Thursday, February 04, 2010

Sunset Shooting

CP 9527 is the DPU unit in train 114
The kids and I went over to the east side of Winnipeg late Wednesday afternoon. I wanted to take pictures of the grain elevator in Dugald, and I was hoping a train would come by when I was there. No train came by, so I went up to see what was happening with CP.

There was nothing visible when I got to Day Street, so I looked in the CEMR yard. I saw CEMR 4013 looking as bad as she did back in October 2009, now with a tarp half off the back end. ANY 5232 and ex-CP 5396 were there as well. CP 3027 and CP 1127 were idling together in CP's North Transcona yard.

Back at Day Street, a headlight was visible to the west. It turned out to be CP 114, rolling out with CP 9729 on the head end and CP 9527 as the DPU unit. It was 4:50 PM and the sun was quickly setting.


After that, we headed toward home. I saw CN 5557 and CN 8863 at the head of a train in Symington Yard when we passed. Funny to see an old unit like 5557 leading.

The sun was a red ball near the horizon, but with a weird flame-like distortion above it. I had to stop and take a picture. Prairie sunsets are often quite beautiful.
Prairie sunset

2 comments:

Mike said...

Steve, how to they control the locomotive in the middle of the train?
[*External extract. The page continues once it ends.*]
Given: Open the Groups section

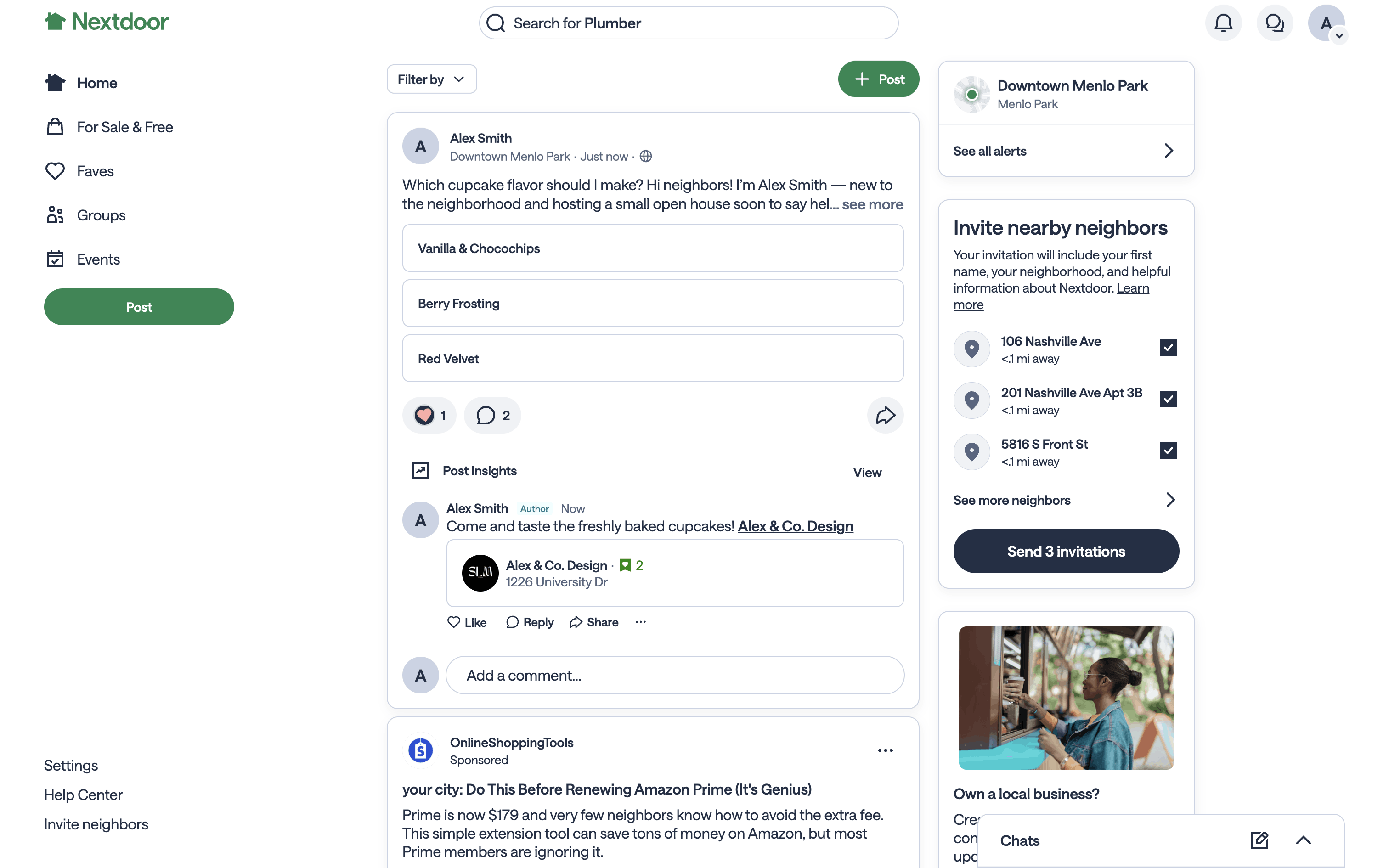Looking at the screenshot, I should 101,215.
I can't imagine anyone would be in it, so if it's remote they would have to use radio. But is radio reliable enough?

Canadian Train Geek said...

Hi Mike, you are right that noone is in the middle unit. It is done via radio and the predominant system is the Locotrol system.

The engineer can set it up so that the remote loco(s) act at the same time as the lead loco, just like if they were all directly coupled together. They can also put the remote loco(s) in "remote" mode and operate them independently.

Apparently it is quite reliable. I understand the only problems occur in mountainous terrain where the remote locomotive(s) may be behind a curve and do not get good reception.

Look it up in Wikipedia under distributed power.